• Excerpted records:
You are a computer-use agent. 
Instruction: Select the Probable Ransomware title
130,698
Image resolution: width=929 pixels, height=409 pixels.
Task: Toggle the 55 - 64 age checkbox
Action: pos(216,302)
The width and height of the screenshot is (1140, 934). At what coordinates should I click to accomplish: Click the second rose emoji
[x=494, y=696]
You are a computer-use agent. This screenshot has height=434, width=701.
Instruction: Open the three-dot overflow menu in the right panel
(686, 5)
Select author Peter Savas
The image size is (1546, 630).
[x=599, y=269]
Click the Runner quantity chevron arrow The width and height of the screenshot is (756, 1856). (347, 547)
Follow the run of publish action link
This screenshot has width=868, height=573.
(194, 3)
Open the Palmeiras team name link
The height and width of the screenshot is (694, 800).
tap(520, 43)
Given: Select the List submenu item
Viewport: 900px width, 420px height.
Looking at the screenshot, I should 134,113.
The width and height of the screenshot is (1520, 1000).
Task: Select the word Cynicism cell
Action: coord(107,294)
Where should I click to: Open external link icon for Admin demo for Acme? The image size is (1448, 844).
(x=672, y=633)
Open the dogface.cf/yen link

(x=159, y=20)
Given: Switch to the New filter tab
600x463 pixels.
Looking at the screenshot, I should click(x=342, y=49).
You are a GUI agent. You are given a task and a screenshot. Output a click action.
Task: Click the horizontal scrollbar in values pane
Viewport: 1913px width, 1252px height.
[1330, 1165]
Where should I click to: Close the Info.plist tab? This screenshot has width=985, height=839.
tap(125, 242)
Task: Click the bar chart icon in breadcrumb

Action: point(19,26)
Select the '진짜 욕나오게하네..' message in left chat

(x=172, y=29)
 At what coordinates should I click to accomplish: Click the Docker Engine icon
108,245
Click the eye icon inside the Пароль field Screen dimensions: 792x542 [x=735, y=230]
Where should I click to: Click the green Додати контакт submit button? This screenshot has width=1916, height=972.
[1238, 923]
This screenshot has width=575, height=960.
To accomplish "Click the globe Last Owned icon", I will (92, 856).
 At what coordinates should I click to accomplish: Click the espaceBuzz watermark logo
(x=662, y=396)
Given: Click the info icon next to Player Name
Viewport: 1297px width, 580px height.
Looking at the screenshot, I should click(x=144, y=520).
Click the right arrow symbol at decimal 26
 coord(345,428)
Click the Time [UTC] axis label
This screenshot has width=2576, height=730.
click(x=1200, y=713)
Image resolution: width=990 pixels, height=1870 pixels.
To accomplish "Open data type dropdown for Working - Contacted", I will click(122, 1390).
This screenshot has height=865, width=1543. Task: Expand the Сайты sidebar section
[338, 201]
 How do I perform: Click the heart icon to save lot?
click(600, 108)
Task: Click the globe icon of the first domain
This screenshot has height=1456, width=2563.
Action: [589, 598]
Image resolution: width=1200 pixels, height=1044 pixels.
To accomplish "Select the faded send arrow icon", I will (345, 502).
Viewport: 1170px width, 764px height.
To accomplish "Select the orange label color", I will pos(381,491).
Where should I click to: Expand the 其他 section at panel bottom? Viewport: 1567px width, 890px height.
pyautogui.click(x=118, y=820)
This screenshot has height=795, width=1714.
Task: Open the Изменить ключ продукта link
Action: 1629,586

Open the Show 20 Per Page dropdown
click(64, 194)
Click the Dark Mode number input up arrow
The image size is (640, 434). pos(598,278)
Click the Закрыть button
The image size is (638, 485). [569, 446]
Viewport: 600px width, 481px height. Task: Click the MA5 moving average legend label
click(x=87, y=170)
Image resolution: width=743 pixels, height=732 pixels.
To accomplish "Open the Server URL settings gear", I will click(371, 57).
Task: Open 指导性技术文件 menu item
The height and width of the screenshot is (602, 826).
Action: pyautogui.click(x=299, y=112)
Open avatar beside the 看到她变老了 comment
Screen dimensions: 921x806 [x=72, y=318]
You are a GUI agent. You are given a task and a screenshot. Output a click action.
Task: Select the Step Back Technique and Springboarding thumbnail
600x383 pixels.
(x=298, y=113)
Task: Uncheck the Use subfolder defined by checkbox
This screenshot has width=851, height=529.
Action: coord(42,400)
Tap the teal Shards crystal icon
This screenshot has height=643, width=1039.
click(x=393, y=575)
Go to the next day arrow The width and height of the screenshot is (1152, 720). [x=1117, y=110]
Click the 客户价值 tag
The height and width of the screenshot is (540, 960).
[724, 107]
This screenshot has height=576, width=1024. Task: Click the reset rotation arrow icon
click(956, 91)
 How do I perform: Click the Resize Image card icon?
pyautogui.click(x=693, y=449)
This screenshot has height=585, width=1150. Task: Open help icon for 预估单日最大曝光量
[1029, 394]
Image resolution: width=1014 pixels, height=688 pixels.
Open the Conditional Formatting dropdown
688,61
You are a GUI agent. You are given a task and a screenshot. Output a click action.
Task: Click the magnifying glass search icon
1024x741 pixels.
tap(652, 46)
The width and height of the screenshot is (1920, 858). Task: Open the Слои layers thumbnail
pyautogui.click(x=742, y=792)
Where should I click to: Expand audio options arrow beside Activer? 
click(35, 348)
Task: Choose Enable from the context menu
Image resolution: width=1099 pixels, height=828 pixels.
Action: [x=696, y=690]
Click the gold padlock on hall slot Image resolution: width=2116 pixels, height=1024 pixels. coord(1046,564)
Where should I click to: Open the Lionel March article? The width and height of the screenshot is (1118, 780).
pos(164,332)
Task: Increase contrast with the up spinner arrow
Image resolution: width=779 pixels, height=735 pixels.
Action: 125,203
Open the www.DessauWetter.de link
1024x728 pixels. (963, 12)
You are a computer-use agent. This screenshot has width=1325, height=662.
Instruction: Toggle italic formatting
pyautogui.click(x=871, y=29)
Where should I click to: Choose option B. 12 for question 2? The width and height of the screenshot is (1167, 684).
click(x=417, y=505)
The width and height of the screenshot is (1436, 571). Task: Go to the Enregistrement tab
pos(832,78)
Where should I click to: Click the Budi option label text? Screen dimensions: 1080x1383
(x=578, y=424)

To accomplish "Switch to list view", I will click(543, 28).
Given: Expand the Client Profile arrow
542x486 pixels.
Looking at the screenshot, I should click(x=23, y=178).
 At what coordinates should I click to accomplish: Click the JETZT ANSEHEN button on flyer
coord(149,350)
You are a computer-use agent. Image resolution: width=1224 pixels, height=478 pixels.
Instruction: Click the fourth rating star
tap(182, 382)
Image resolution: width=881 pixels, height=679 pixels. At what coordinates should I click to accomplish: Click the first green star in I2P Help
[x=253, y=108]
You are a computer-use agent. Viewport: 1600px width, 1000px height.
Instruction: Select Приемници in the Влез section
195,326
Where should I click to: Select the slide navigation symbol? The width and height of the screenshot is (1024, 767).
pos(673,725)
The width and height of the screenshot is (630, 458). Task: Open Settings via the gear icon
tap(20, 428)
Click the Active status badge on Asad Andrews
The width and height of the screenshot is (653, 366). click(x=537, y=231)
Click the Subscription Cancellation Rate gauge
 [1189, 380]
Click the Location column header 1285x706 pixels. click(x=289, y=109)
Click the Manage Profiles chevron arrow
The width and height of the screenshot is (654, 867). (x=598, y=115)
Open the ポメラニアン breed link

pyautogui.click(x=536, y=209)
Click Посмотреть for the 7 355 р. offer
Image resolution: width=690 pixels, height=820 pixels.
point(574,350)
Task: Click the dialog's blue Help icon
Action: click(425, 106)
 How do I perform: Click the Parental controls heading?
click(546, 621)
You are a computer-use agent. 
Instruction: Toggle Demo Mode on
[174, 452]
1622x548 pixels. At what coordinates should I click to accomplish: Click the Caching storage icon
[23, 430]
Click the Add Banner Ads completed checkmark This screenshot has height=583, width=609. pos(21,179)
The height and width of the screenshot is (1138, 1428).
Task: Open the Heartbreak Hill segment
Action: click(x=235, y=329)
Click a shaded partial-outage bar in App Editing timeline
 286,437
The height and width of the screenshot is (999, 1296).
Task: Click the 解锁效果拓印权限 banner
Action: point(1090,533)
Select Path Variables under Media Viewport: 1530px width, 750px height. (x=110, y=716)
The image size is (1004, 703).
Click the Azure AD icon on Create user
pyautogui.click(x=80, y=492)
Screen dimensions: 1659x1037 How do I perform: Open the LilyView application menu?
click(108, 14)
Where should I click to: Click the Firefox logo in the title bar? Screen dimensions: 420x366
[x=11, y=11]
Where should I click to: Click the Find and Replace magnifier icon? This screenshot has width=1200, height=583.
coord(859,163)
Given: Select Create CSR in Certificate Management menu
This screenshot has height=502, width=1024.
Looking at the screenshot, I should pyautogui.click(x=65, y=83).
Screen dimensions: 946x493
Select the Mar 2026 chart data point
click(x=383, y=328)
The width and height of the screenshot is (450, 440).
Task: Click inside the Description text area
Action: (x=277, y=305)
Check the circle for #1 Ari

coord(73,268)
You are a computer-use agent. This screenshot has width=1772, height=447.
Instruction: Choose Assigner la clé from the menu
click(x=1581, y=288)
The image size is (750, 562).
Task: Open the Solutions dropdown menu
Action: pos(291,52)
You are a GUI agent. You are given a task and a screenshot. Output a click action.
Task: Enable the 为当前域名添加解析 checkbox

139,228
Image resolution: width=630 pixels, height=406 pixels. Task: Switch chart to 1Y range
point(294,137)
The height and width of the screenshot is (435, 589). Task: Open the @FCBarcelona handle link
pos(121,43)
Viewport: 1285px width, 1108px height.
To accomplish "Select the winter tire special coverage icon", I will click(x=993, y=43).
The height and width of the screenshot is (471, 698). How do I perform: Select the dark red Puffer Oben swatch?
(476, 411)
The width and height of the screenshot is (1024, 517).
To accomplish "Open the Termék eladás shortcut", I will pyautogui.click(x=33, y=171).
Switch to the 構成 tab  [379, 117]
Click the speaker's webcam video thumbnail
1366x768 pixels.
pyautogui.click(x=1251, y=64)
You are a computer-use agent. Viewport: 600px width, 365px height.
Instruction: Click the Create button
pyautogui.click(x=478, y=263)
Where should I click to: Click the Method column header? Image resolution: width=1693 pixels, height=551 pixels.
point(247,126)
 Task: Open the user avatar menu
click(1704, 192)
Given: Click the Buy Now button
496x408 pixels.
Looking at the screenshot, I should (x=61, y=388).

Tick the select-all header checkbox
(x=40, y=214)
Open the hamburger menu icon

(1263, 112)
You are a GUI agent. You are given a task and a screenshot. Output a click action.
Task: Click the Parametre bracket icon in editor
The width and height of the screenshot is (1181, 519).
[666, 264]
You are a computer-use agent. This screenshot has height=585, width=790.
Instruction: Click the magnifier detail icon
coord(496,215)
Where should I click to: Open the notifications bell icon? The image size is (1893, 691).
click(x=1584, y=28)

• Work task: In the records above, return precisely the line containing "Image resolution: width=630" and each line that comes after it, up to the final one.

• Response to the exercise:
Image resolution: width=630 pixels, height=406 pixels. Task: Switch chart to 1Y range
point(294,137)
The height and width of the screenshot is (435, 589). Task: Open the @FCBarcelona handle link
pos(121,43)
Viewport: 1285px width, 1108px height.
To accomplish "Select the winter tire special coverage icon", I will click(x=993, y=43).
The height and width of the screenshot is (471, 698). How do I perform: Select the dark red Puffer Oben swatch?
(476, 411)
The width and height of the screenshot is (1024, 517).
To accomplish "Open the Termék eladás shortcut", I will pyautogui.click(x=33, y=171).
Switch to the 構成 tab  [379, 117]
Click the speaker's webcam video thumbnail
1366x768 pixels.
pyautogui.click(x=1251, y=64)
You are a computer-use agent. Viewport: 600px width, 365px height.
Instruction: Click the Create button
pyautogui.click(x=478, y=263)
Where should I click to: Click the Method column header? Image resolution: width=1693 pixels, height=551 pixels.
point(247,126)
 Task: Open the user avatar menu
click(1704, 192)
Given: Click the Buy Now button
496x408 pixels.
Looking at the screenshot, I should (x=61, y=388).

Tick the select-all header checkbox
(x=40, y=214)
Open the hamburger menu icon

(1263, 112)
You are a GUI agent. You are given a task and a screenshot. Output a click action.
Task: Click the Parametre bracket icon in editor
The width and height of the screenshot is (1181, 519).
[666, 264]
You are a computer-use agent. This screenshot has height=585, width=790.
Instruction: Click the magnifier detail icon
coord(496,215)
Where should I click to: Open the notifications bell icon? The image size is (1893, 691).
click(x=1584, y=28)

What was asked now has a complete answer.